The multidimensional characterization of religious involvement is consistent with previous models. Several previous instruments include both a belief and a behavioral dimension of religious involvement. For example, the Cross-Cultural Dimensions of Religiosity Scale includes dimensions on beliefs, experience, practice, moral consequences, religious knowledge, and social consequences (DeJong et al. 1976). The instrument was validated in samples of United States and German college students. The Dimensions of Religious Commitment Scale involves Belief Orthodoxy, Particularism, Ethicalism, Practice Ritual Involvement, Devotionalism, Religious Experience, and Religious Knowledge and was validated with national US samples (Glock and Stark 1966). The aforementioned MMRS also contains subscales to assess both religious beliefs as well as practices, among a number of previously mentioned facets (Fetzer/NIA 1999). Though these instruments do contain similar subscales (e.g., beliefs), they are in many cases not directly overlapping from a conceptual standpoint. In addition, in many cases these instruments have not been subjected to confirmatory factor analysis procedures to verify their multiple dimensions or been validated across gender or race/ethnicity subsamples. The present instrument is also brief enough for use in community-based research and telephone surveys of multiple health-related variables, where issues of increased participant burden are often important.

Strengths and Limitations

Strengths of the present study include the use of a national US probability-based sample, which extended our evaluation of this instrument beyond previously used regional samples and samples of African American women only. In addition, due to the large sample size, the study was able to take advantage of sophisticated statistical techniques including multiple group factor loading invariance analyses. In terms of limitations, there was the inevitable response bias that is present in some degree with any survey method, telephone data collection notwithstanding. The brief refusal survey indicated that non-responders were in general older, more likely to be men, less educated, and less religiously active than responders.

Conclusion/Future Research

In summary, these findings support the use of the present relatively brief instrument for measuring the level of religious beliefs and religious behaviors in African Americans of both genders.
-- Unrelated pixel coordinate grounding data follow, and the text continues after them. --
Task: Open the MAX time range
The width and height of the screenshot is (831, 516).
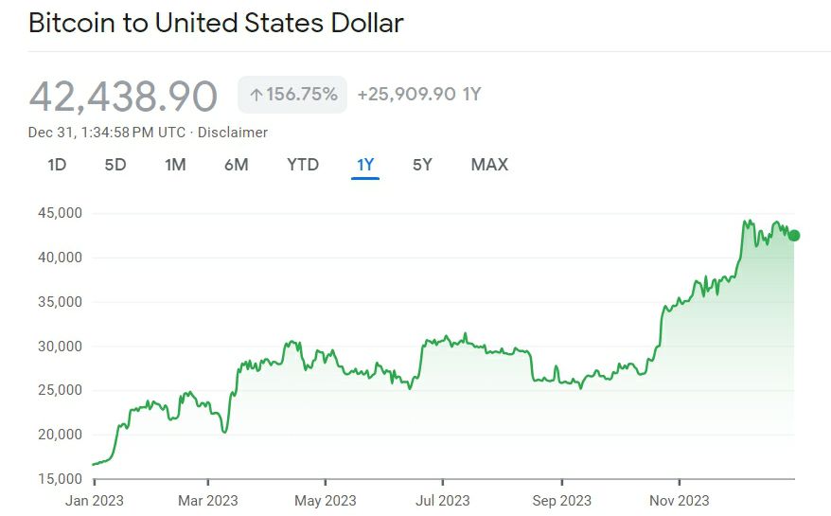Action: click(489, 165)
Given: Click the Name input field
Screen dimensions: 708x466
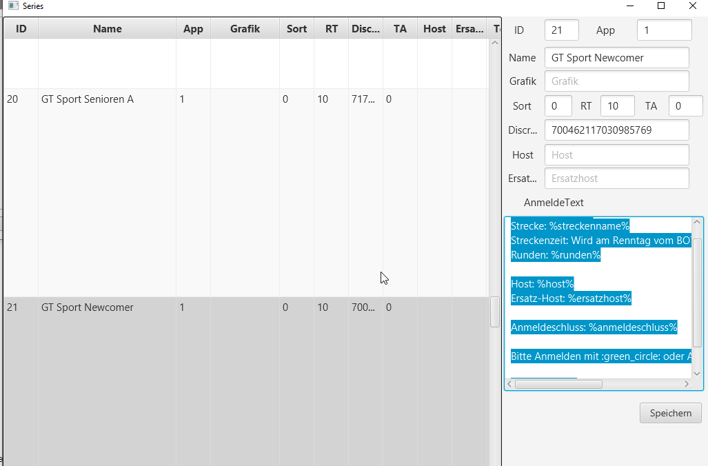Looking at the screenshot, I should pyautogui.click(x=616, y=58).
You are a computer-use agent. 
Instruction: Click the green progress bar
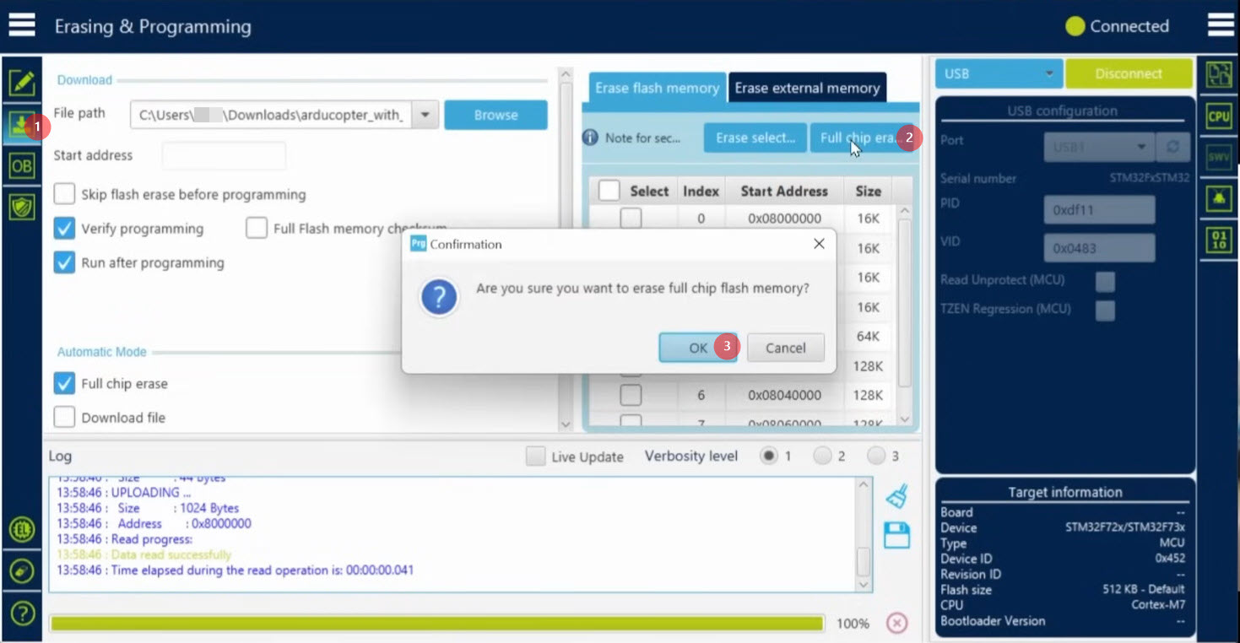coord(436,624)
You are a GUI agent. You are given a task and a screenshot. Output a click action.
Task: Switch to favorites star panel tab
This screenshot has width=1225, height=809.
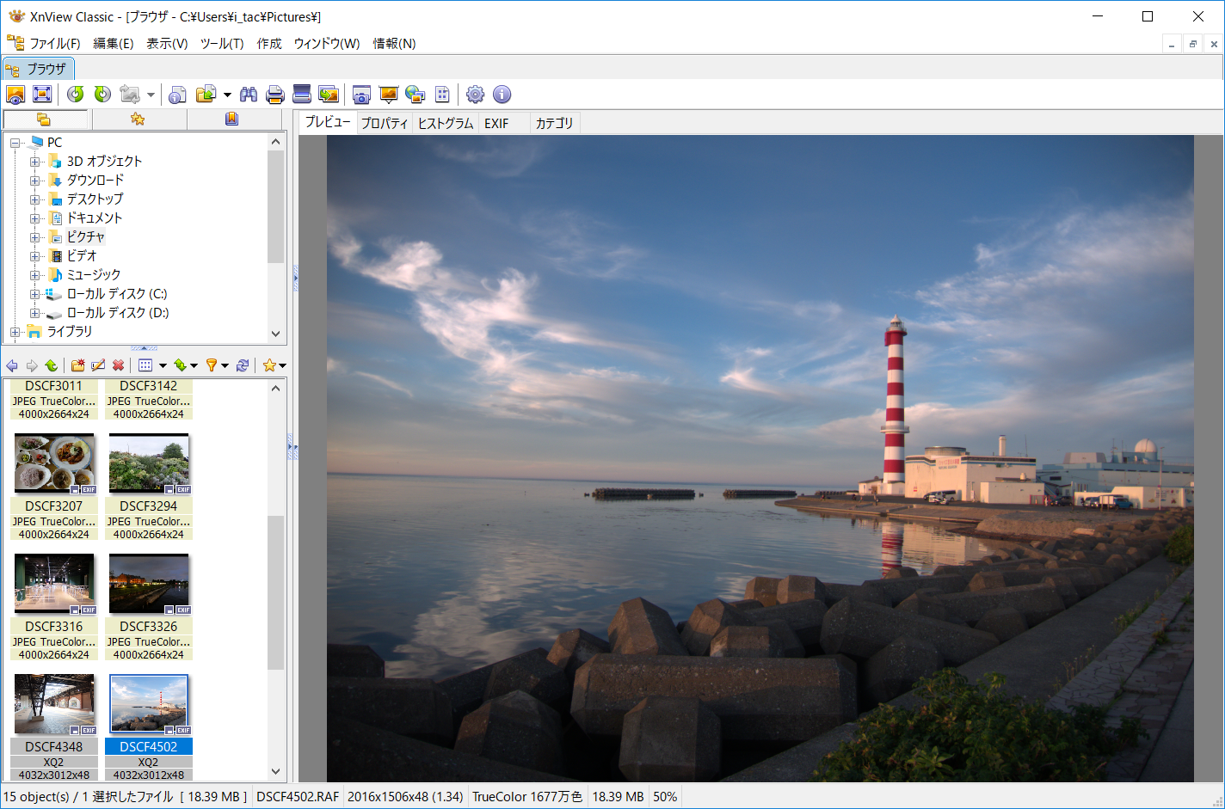[x=138, y=119]
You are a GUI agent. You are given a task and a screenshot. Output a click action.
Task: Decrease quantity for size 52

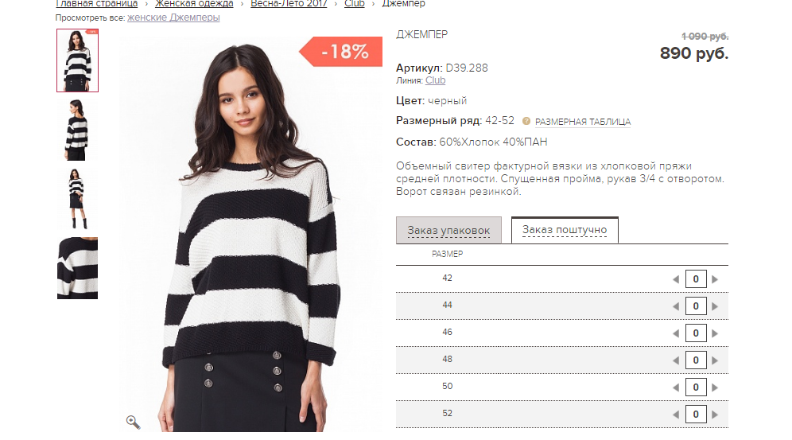[x=676, y=415]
Future work is needed to determine whether this instrument is suitable for other populations or whether additional items and constructs should be added. The present sample is largely Christian in religious affiliation, for example, and much less research has been conducted examining the measurement of religious involvement among non-Christian samples. When considering research with more diverse religious/spiritual groups, not only does item wording need to be considered (e.g., use of the term “God”) but also the constructs themselves need to be reconsidered and potentially altered. There may be additional and/or different subscales that are relevant for different groups that need to be considered. This is an area ripe for qualitative exploration, leading to subsequent item development. It is only through this in-depth, iterative, process that suitable instruments will be able to be developed for such diverse groups, and likely why research in this area has lagged behind the more mainstream.